**To be done**
Can you write the next few paragraphs of the article below on FPGAs for edge AI, picking up after its final sentence?

**Extracted text**
FPGA’s fast track to power efficient edge AI

For developers unfamiliar with FPGAs, conventional FPGA development methods can seem complex, often causing developers to turn to less optimal solutions, says Rolf Horn at Digi-Key Electronics.

Designers looking to implement artificial intelligence (AI) algorithms on inference processors at the edge are under constant pressure to lower power consumption and development time, even as processing demands increase. FPGAs offer a combination of speed and power efficiency for implementing the neural network (NN) inference engines required for edge AI.

Why use AI at the edge?

Edge computing brings a number of benefits to IoT applications in segments as varied as industrial automation, security systems and smart homes. In an industrial IoT application targeting the factory floor, edge computing can dramatically improve response time in process control loops by eliminating round trip delays to cloud-based applications. Similarly, an edge-based security system or smart home door lock can continue to function even when the connection to the cloud is lost accidentally or intentionally.

The rapid acceptance and increased demand for machine learning (ML) inference models dramatically amplifies the importance of edge computing. For developers, local processing of inference models helps to reduce response latency and the costs of cloud resources required for cloud-based inference. For users, the use of local inference models adds confidence that products will continue to function despite occasional loss of internet connectivity or changes in the product vendor’s cloud-based offerings.

Developing an NN inference model for vision-based object detection begins with model training, typically performed on an ML framework such as TensorFlow using publicly available labelled images or custom labelled images. The processing demands mean model training is typically performed with GPUs in the cloud or another high-performance computing platform. When training is complete, the model is converted to an inference model able to run on edge or fog computing resources and deliver the inference results as a set of object class probabilities (Figure 1).

Using FPGAs to accelerate NN maths

FPGAs are sometimes bypassed due to a traditional development flow that can be daunting to developers without extensive FPGA experience. To create an effective FPGA implementation of an NN model generated by an NN framework, the developer needs to understand the nuances of converting the model into register transfer language, synthesising the design and working through the final place and route physical design stage to produce an optimised implementation (Figure 2).

Microchip Technology’s PolarFire FPGAs, specialised software and associated intellectual property (IP) make high performance, low power inference at the edge broadly available to developers without FPGA experience.

These FPGAs are designed to maximise flexibility and performance while minimising power consumption. They feature a deep FPGA fabric able to support advanced functionality using soft IP cores, including RISC-V processors, advanced memory controllers and other standard interface subsystems (Figure 3).

The PolarFire FPGA fabric provides a set of logic elements and specialised blocks, supported in a range of capacities by different members of the PolarFire family (see Table 1).

The PolarFire architecture accelerates mathematical operations and helps relieve the kind of memory congestion encountered when implementing inference models on general purpose architectures, such as small distributed memories for storing intermediate results created during NN algorithm execution. An NN model’s weights and bias values can be stored in a 16-deep by 18-bit co-efficient ROM built from logic elements located near the math block.

(Entries on where items appear)
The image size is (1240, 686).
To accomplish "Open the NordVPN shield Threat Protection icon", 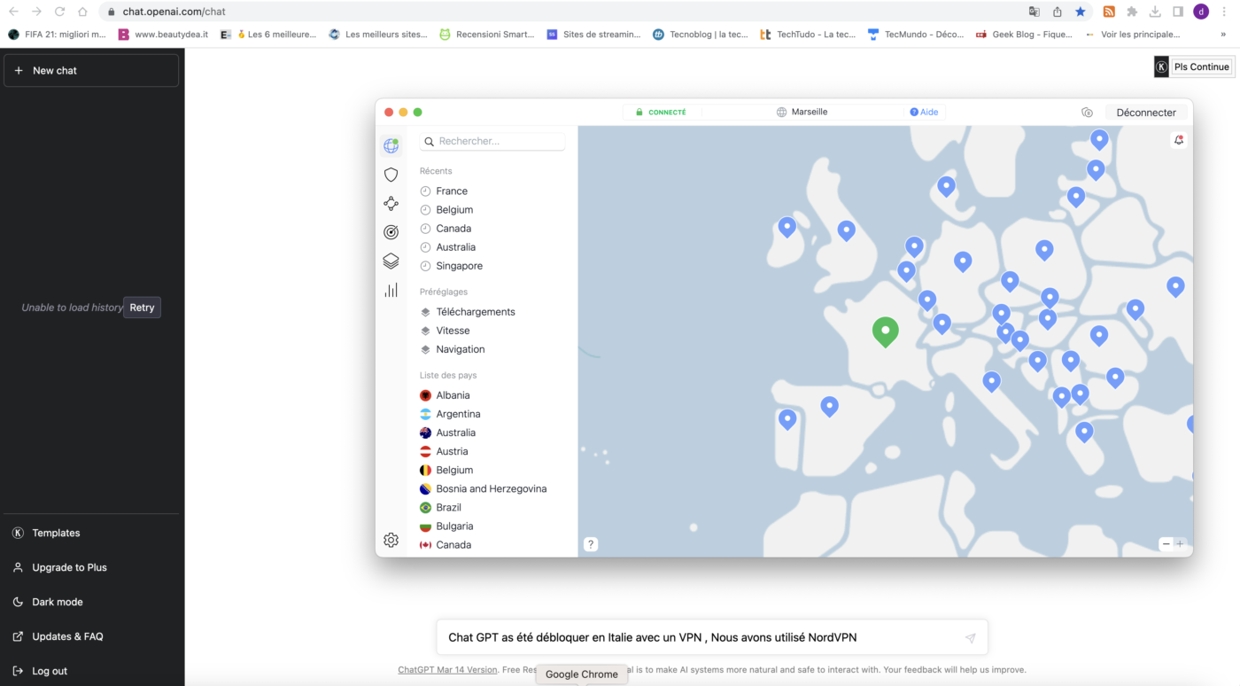I will 391,175.
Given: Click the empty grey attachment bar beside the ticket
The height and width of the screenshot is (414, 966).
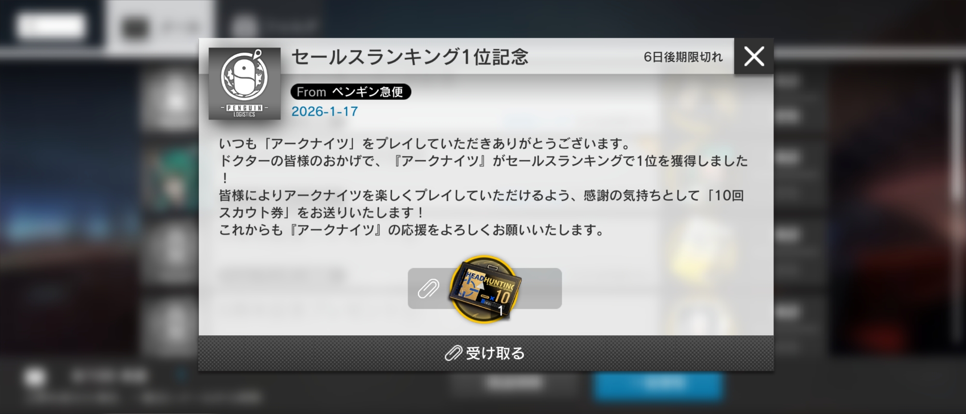Looking at the screenshot, I should click(541, 288).
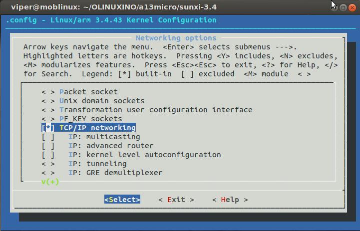Minimize the terminal window

pyautogui.click(x=333, y=7)
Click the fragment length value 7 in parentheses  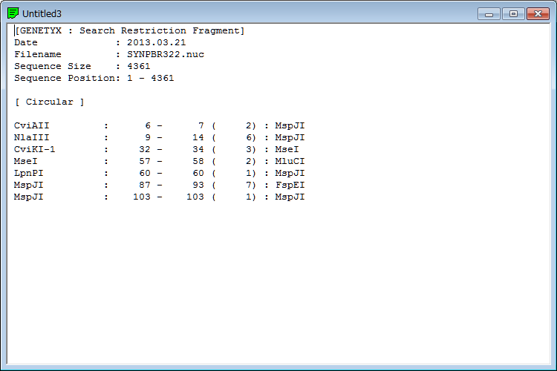(251, 185)

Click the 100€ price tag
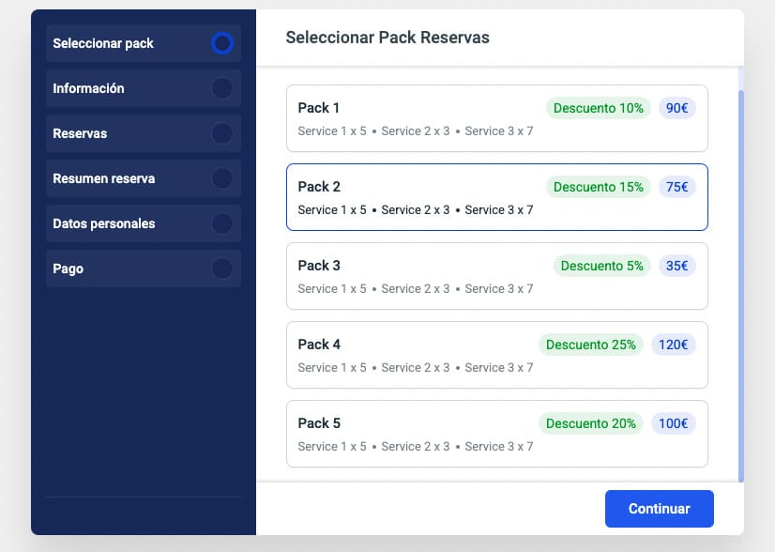pyautogui.click(x=673, y=423)
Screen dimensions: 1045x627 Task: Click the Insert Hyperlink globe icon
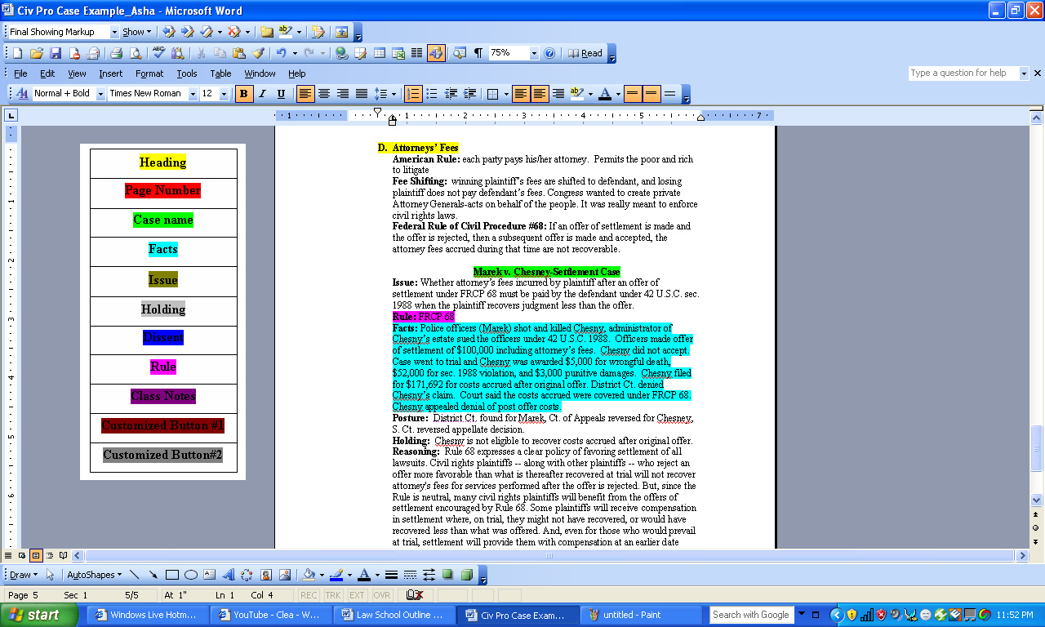(x=341, y=53)
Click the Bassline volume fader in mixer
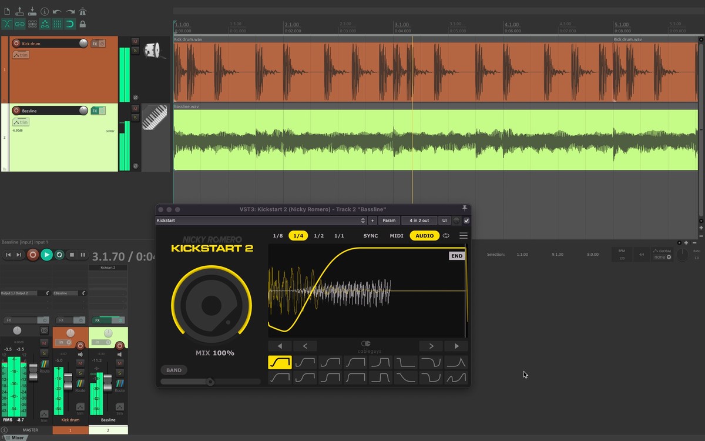Screen dimensions: 705x441 108,383
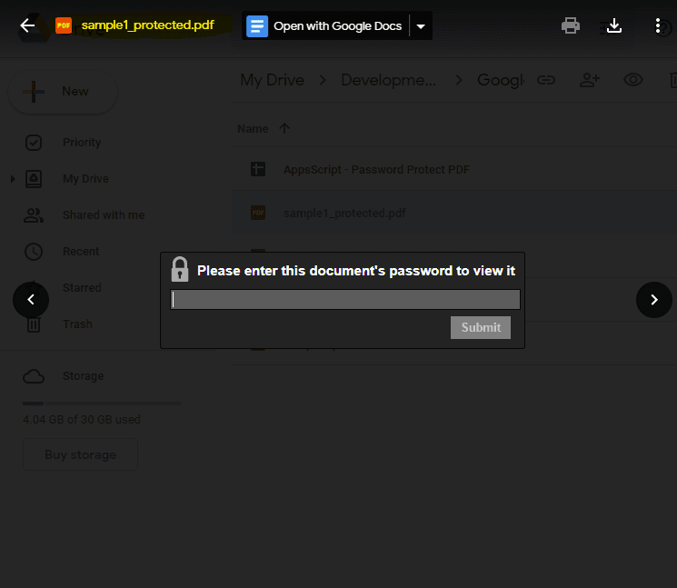677x588 pixels.
Task: Click the document password input field
Action: (345, 300)
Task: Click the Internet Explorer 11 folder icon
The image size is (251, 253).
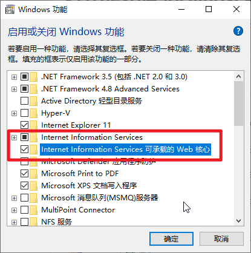Action: coord(34,125)
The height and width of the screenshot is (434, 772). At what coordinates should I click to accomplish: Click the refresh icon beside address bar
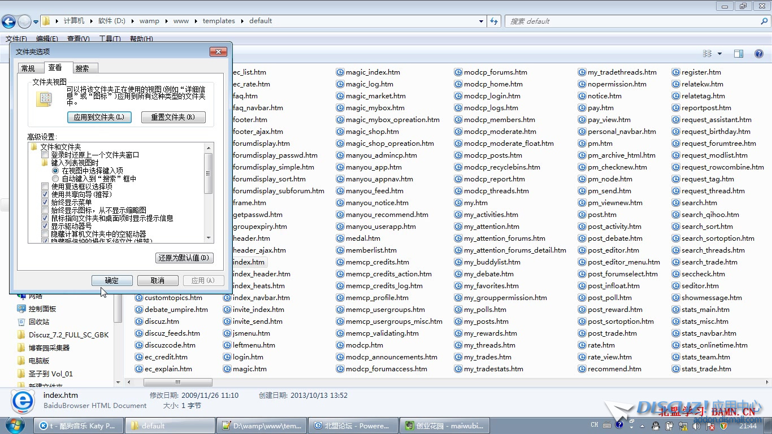point(494,21)
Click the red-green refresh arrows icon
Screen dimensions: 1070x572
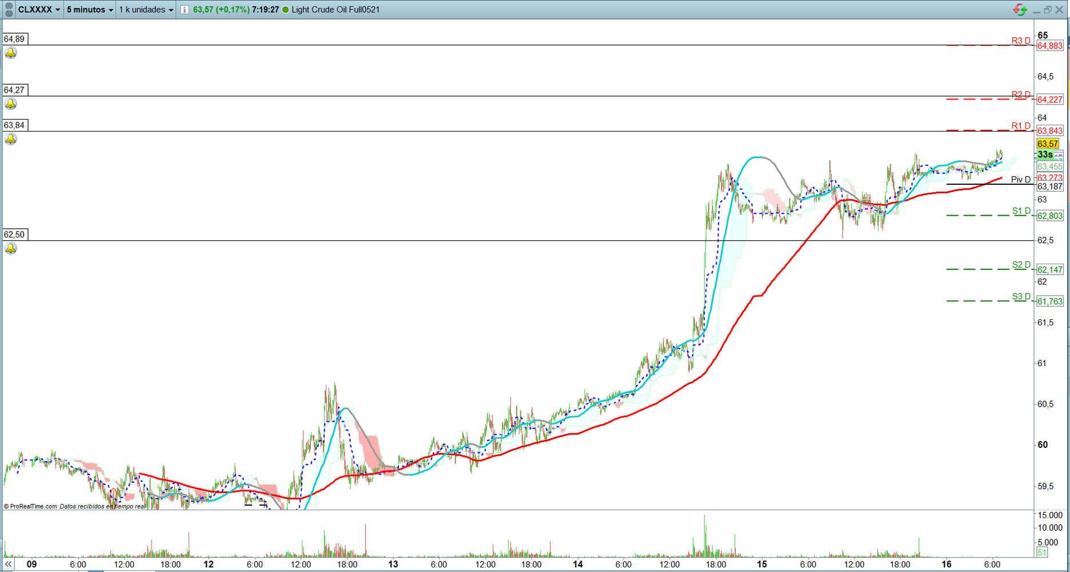click(1020, 10)
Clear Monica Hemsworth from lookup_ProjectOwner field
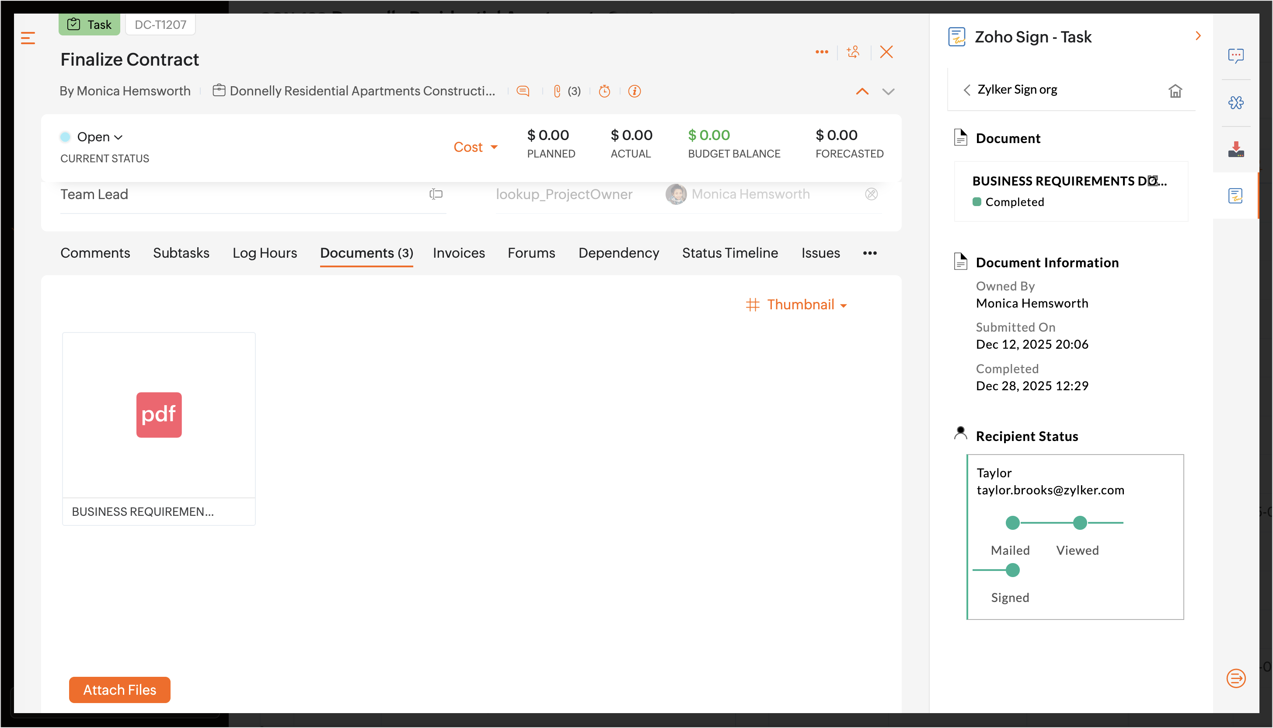This screenshot has width=1273, height=728. coord(871,194)
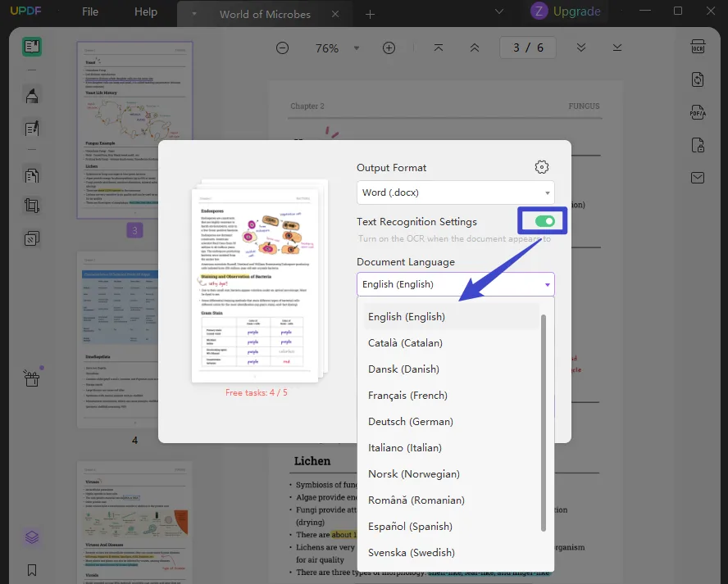Switch to the World of Microbes tab
Image resolution: width=728 pixels, height=584 pixels.
point(263,14)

**Result of the exercise**
A complete NN processing system would combine a CoreVectorBlox IP block, memory, memory controller and a host processor, such as the RISC-V (Mi-V) software processor core (Figure 4).

In a video system implementation, the host processor would load the firmware and network binary large objects (BLOBs) from system flash memory and copy them into double data rate (DDR) RAM for use by the CoreVectorBlox block. As video frames arrive, the host processor writes them into DDR RAM and signals the CoreVectorBlox block to begin processing the image. After it runs the inference model defined in the network BLOB, the CoreVectorBlox block writes the results back into DDR RAM for use by the target application.

Instead of dealing with the details of the traditional FPGA flow, NN model developers work with their NN frameworks as usual and load the resulting model into Microchip’s VectorBlox Accelerator software development kit (SDK). This generates the required set of files including those needed for the normal FPGA development flow and the firmware and network BLOB files.

The VectorBlox Accelerator SDK flow overlays the NN design onto the NN engine implemented in the FPGA, enabling different NNs to run on the same FPGA design without the need to redo the FPGA design synthesis flow.

The SDK melds the Libero FPGA design suite with a set of capabilities for NN inference model development. It also provides an NN simulator that lets developers use the same BLOB files to evaluate their model prior to their use in the FPGA hardware implementation.

The SDK supports models in the Open Neural Network Exchange format as well as models from a number of frameworks including TensorFlow, Caffe, Chainer, PyTorch and MXNET. Supported convolutional NN architectures include MNIST, MobileNet versions, ResNet-50, Tiny Yolo V2 and Tiny Yolo V3. Microchip is working to expand support to include networks in the open-source OpenVINO toolkit open model zoo of pre-trained models, including Yolo V3, Yolo V4, RetinaNet and SSD-MobileNet.

Video and imaging kit

To help developers move quickly into smart embedded vision application development, Microchip provides a comprehensive sample application designed to run on the company’s MPF300-Video-Kit PolarFire FPGA video and imaging kit and reference design.

The kit comes with a complete Libero design project used to generate the firmware and network BLOB files. After programming the BLOB files into on-board flash memory, developers click on the run button in Libero to start the demonstration (Figure 5).

The demonstration supports acceleration of Tiny Yolo V3 and MobileNet V2 models, but developers can run other SDK supported models using the methods described earlier.

AI algorithms, such as NN models, typically impose compute-intensive workloads that require more robust computing resources than available with general purpose processors. Using specialised IP and software, developers without FPGA experience can implement inference-based designs better able to meet performance and power, as well as design schedule requirements.